Esse encontro fortuito-serendipítico-e-acaso-existe-acasoenlavie? mudaria Tudo.
Naqueles tempos, conta o próprio, Cohen malemal surrava um violãozim entre amigos, e nem passava por sua cabeça considerar-se músico, muito menos um cara com voz artística própria.
De repente, ouvindo o español dedilhar escalas de emociones ancestrais, como uma andorinha desavisada fritada em voo por um relâmpago (imagino yo), pensou: É ISSO.
Fechou um preço e um horário com o fulano, jovem como ele, e se encontraram no dia seguinte na casa da mãe do Cohen. Lição número um: #fail, guitarra 3 x Cohen zero.
Depois de um par de dias, com algo de sofrência e persistência, conta ele que conseguiu mais ou menos entender a progressão harmônica de seis acordes “em que muitas, muitas canções flamencas se baseiam”, e que se tornaria uma das inspirações seminais para suas composições.
No quarto dia, o espanhol não veio. Cohen ligou pra pensão onde o cara tava ficando: tinha tirado a própria vida.
Alguns anos depois, Cohen visitaria a famosa loja de instrumentos e luthieria da família Conde, então situada na rua Gravina, número 7, em Madri.
Aí compraria o que seria seu companheiro de vida e palcos, um violão flamenco Conde número 26, feito de cedro espanhol, braço de cipreste brasileiro e pequenas partes de ébano, numa conjuração de madeiras de “pelo menos 30 anos”, como explica a página web. Hoje em dia, um modelo similar pode ser adquirido por uns módicos 11 mil euros (quase R$ 70 mil) plus impostos.
O local atualmente é administrado por Felipe Conde e pode ser visitado na rua Arrieta, 4, no centro de Madri.

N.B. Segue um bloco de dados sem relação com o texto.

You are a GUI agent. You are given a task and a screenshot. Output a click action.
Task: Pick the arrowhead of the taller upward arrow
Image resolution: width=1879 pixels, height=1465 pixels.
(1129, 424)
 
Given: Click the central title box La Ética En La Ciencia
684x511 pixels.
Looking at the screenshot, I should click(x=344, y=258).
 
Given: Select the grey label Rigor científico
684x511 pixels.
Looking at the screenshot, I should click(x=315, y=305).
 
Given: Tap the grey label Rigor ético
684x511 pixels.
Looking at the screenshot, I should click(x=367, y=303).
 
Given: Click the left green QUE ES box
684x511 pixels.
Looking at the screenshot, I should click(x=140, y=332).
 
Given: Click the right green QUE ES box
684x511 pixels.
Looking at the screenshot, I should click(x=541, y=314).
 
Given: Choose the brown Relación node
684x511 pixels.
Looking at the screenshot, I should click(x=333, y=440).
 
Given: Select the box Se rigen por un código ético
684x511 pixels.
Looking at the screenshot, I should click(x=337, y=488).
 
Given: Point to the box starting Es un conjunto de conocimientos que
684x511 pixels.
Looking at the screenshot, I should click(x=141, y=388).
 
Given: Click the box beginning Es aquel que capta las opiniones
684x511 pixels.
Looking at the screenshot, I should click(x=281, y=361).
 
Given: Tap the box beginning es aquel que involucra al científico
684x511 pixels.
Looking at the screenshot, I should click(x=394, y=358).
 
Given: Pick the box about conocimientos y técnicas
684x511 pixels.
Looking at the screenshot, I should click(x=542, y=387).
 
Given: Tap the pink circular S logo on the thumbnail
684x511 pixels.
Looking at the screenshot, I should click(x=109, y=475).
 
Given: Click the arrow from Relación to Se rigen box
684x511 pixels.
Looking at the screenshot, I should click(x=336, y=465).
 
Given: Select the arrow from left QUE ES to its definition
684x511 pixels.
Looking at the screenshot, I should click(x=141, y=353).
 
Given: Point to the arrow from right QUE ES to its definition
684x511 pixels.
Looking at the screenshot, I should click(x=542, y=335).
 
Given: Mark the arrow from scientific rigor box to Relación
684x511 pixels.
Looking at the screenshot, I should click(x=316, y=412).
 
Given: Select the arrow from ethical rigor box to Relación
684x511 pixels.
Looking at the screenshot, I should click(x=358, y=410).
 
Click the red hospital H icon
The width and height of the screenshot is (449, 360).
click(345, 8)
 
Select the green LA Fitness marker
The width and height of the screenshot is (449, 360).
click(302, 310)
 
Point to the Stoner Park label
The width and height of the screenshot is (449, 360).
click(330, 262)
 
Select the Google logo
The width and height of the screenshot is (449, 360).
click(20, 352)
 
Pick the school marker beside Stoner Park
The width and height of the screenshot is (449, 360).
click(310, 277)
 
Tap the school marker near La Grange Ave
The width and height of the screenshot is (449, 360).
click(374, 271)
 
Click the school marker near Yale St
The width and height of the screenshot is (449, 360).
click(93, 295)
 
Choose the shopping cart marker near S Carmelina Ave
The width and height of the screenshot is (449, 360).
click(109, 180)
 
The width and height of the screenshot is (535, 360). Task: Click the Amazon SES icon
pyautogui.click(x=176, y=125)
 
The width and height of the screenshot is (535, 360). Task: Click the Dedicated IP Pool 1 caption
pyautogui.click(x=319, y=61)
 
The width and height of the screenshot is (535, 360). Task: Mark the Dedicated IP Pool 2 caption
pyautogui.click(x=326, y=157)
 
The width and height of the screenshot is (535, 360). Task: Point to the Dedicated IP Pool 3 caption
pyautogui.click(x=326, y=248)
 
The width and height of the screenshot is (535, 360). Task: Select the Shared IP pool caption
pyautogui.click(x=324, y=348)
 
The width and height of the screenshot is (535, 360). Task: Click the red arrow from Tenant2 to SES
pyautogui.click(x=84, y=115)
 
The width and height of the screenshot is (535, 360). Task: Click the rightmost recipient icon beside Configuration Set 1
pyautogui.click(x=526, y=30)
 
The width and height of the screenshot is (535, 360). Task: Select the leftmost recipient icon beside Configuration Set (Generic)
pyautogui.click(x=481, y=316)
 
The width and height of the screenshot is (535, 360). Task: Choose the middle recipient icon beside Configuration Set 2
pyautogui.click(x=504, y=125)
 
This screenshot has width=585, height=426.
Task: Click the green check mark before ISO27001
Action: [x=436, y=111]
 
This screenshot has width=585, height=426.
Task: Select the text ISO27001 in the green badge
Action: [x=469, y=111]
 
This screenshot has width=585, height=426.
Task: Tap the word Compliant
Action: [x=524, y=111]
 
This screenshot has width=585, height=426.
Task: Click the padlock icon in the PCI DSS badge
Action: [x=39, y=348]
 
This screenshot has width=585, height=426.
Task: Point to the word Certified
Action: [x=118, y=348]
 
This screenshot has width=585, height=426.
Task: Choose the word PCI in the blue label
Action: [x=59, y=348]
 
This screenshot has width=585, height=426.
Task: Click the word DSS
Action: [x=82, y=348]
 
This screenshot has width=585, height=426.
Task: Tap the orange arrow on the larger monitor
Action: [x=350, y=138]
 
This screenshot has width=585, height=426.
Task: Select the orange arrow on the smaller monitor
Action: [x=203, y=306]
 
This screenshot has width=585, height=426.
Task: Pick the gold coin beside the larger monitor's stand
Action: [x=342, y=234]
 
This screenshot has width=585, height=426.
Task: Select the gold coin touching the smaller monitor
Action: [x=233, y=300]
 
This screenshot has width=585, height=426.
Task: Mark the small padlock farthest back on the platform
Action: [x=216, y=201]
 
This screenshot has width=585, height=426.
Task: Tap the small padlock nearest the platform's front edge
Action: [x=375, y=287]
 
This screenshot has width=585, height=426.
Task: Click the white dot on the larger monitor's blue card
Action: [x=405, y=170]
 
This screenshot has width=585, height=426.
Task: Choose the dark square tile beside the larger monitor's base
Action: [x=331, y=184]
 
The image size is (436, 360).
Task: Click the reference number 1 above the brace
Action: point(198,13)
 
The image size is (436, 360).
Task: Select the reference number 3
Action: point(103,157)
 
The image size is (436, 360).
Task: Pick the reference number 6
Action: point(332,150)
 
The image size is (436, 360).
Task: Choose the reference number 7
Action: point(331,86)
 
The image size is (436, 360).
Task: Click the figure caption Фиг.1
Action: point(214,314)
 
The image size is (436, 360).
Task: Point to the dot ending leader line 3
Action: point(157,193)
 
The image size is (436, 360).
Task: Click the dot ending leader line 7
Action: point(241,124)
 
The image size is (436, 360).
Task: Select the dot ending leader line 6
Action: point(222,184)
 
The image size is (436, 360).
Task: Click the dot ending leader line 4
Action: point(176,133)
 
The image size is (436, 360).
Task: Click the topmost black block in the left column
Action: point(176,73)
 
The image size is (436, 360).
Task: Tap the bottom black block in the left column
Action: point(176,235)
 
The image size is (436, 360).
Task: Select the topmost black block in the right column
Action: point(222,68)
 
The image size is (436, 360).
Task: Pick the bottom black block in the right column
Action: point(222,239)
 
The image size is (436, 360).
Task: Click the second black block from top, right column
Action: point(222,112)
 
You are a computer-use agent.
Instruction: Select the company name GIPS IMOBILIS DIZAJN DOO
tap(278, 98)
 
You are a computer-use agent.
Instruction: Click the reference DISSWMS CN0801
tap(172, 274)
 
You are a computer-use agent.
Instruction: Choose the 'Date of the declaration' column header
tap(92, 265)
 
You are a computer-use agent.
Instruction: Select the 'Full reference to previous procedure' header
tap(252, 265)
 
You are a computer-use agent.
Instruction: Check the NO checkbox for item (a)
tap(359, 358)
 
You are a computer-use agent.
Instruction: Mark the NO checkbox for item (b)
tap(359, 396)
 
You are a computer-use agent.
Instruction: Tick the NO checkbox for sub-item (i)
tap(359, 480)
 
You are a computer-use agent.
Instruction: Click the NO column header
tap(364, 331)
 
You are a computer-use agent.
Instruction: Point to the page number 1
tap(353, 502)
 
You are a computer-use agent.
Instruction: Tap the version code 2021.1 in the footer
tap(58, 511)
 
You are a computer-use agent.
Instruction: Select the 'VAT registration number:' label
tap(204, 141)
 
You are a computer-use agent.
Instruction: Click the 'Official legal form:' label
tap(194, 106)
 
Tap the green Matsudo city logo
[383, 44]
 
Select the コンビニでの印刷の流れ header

Cohen não é o único famoso a ter um modelo Conde. A ele se somam David Byrne, Bob Dylan, Lenny Kravitz, Paco de Lucía (que criou um modelo Conde exclusivo) e Al Di Meola, entre outros.
Às vésperas de botar seu indefectível chapéu trilby e vir receber o tal prêmio peposo das xxtrela, conta, ele despiu a guitarrinha Conde de seu case e levantou-a. “Parecia feita de hélio –era tão leve”, diz.
“Eu a aproximei do meu rosto (…) e inalei a fragrância da madeira viva. You know that wood never dies”.
“Aspirei o aroma do cedro, tão fresco como no dia em que adquiri o violão. E uma voz pareceu me dizer, ‘você é um homem velho e nunca agradeceu; nunca trouxe sua gratidão de volta à terra onde essa fragrância nasceu’. Por isso, venho aqui esta noite para agradecer a essa terra e a alma dessa gente que me deu tanto…”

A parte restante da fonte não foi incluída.